7.10 References and Further Reading

For good overviews of machine learning see Mitchell (1997), Duda et al. (2001), Bishop (2008), and Hastie et al. (2009).

The collection of papers by Shavlik and Dietterich (1990) contains many classic learning papers. Michie et al. (1994) give empirical evaluation of many learning algorithms on many different problems. Briscoe and Caelli (1996) discuss many different machine learning algorithms. Weiss and Kulikowski (1991) overview techniques for classification learning. Davis and Goadrich (2006) discusses precision, recall, and ROC curves.

The approach to combining expert knowledge and data was proposed by Spiegelhalter et al. (1990).

Decision-tree learning is discussed by Quinlan (1986). For an overview of a mature decision-tree learning tool see Quinlan (1993). The Gini index [Exercise 7.10] is the splitting criteria used in CART [Breiman et al. (1984)].

TAN networks are described by Friedman et al. (1997). Latent tree models are described by Zhang (2004).

For overviews of neural networks see Bishop (1995), Hertz et al. (1991), and Jordan and Bishop (1996). Back-propagation is introduced in Rumelhart et al. (1986). Minsky and Papert (1988) analyze the limitations of neural networks.

For reviews of ensemble learning see Dietterich (2002). Boosting is described in Schapire (2002) and Meir and Rätsch (2003).

For reviews on case-based reasoning see Aamodt and Plaza (1994), Kolodner and Leake (1996), and Lopez De Mantaras et al. (2005). For a review of nearest-neighbor algorithms, see Duda et al. (2001) and Dasarathy (1991). The dimension-weighting learning nearest-neighbor algorithm is from Lowe (1995). For a classical review of case-based reasoning, see Riesbeck and Schank (1989), and for recent reviews see Aha et al. (2005).

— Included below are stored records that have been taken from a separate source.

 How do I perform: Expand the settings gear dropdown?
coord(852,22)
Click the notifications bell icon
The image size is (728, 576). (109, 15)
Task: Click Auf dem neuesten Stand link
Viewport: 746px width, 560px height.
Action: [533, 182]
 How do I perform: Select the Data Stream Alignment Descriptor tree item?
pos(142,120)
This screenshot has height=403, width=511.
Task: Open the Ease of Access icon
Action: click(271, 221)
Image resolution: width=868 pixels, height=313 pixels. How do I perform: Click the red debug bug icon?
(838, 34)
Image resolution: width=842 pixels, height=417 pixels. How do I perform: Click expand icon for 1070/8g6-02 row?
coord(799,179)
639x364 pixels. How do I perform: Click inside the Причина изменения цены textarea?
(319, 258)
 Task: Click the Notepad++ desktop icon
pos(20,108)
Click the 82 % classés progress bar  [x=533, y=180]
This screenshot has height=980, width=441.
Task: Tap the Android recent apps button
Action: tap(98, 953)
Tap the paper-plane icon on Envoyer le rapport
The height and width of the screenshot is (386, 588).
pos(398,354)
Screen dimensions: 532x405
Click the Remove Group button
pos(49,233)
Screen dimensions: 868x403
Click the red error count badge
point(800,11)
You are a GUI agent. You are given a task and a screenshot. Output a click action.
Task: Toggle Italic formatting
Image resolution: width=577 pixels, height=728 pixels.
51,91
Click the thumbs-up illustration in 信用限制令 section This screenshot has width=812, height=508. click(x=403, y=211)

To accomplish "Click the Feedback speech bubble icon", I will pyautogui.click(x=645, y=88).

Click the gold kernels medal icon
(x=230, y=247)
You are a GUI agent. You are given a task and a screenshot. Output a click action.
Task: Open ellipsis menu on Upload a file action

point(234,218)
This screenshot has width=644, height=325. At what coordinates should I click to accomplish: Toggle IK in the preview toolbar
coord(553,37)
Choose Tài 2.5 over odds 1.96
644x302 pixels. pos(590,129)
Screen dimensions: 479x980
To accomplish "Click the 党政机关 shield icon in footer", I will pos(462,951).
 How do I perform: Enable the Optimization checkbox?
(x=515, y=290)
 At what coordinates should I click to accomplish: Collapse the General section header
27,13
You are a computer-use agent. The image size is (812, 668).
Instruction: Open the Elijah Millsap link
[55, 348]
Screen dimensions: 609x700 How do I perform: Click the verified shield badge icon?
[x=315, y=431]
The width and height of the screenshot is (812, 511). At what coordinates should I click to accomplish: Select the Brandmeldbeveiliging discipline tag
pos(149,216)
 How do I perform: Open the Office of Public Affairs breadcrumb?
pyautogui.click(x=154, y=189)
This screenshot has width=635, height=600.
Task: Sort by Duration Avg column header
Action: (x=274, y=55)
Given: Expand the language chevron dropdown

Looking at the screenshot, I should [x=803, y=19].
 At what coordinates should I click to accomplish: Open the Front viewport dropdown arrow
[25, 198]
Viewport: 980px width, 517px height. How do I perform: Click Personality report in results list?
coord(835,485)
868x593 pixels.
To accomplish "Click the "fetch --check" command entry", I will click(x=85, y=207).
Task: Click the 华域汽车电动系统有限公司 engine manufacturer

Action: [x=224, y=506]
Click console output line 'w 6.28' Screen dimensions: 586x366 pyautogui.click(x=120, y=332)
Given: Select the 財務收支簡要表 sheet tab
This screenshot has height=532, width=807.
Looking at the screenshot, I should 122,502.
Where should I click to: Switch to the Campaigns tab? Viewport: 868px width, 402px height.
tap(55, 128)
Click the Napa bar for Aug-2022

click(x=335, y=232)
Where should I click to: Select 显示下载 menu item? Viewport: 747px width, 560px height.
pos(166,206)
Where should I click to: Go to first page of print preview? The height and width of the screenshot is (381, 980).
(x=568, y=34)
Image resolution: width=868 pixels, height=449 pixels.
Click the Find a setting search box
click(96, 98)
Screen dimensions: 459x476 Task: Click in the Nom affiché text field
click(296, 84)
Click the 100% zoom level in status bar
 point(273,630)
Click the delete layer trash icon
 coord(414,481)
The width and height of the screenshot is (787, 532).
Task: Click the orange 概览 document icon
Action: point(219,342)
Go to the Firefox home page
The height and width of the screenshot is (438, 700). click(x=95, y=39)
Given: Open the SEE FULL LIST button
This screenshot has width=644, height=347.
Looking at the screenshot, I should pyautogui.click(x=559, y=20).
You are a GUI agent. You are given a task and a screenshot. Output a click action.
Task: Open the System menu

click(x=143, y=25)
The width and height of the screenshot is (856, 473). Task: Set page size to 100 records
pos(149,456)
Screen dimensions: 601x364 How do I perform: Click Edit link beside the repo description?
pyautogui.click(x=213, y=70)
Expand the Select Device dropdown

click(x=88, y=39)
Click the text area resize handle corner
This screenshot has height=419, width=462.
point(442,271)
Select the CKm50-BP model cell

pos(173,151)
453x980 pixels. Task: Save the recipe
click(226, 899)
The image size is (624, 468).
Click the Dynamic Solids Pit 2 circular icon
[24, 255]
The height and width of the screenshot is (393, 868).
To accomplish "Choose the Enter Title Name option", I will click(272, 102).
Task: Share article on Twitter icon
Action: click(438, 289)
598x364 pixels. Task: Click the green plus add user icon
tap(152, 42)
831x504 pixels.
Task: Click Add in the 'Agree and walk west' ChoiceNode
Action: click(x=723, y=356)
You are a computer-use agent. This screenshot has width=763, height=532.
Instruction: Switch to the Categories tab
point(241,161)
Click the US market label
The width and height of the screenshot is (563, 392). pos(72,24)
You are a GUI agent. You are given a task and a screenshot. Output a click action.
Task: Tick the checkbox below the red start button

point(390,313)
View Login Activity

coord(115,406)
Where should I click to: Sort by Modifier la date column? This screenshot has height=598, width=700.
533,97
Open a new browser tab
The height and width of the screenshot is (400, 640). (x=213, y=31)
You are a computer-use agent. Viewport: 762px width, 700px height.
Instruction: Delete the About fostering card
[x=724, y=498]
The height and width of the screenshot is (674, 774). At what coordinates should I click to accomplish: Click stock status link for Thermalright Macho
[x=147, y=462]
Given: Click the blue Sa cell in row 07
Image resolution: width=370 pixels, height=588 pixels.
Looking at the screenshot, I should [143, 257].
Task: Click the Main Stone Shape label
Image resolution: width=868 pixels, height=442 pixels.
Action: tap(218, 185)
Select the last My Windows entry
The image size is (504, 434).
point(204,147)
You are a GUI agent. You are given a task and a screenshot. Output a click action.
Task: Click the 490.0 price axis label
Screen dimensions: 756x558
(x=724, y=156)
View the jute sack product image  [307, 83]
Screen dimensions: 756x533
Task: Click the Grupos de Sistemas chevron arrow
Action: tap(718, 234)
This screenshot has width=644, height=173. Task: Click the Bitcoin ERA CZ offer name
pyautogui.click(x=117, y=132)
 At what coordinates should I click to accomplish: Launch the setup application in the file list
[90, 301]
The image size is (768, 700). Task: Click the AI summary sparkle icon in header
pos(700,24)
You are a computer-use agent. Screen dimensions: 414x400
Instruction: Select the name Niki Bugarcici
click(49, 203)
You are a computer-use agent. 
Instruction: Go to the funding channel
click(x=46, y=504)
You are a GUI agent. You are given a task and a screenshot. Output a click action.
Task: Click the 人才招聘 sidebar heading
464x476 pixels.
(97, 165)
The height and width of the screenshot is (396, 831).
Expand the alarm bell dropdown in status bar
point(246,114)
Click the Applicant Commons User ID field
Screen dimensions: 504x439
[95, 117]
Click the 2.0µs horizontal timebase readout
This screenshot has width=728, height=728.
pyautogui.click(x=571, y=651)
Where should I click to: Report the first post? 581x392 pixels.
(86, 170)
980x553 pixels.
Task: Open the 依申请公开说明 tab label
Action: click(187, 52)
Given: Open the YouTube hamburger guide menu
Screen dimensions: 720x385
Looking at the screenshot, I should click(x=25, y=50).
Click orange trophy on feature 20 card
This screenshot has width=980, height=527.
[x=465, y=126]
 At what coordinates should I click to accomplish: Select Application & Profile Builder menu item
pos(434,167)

Version spaces were defined by Mitchell (1977). PAC learning was introduced by Valiant (1984). The analysis here is due to Haussler (1988). Kearns and Vazirani (1994) give a good introduction to computational learning theory and PAC learning. For more details on version spaces and PAC learning, see Mitchell (1997).

For overviews of Bayesian learning, see Jaynes (2003), Loredo (1990), Howson and Urbach (2006), and Cheeseman (1990). See also books on Bayesian statistics such as Gelman et al. (2004) and Bernardo and Smith (1994). Bayesian learning of decision trees is described in Buntine (1992). Grünwald (2007) discusses the MDL principle.

For research results on machine learning, see the journals Journal of Machine Learning Research (JMLR), Machine Learning, the annual International Conference on Machine Learning (ICML), the Proceedings of the Neural Information Processing Society (NIPS), or general AI journals such as Artificial Intelligence and the Journal of Artificial Intelligence Research, and many specialized conferences and journals.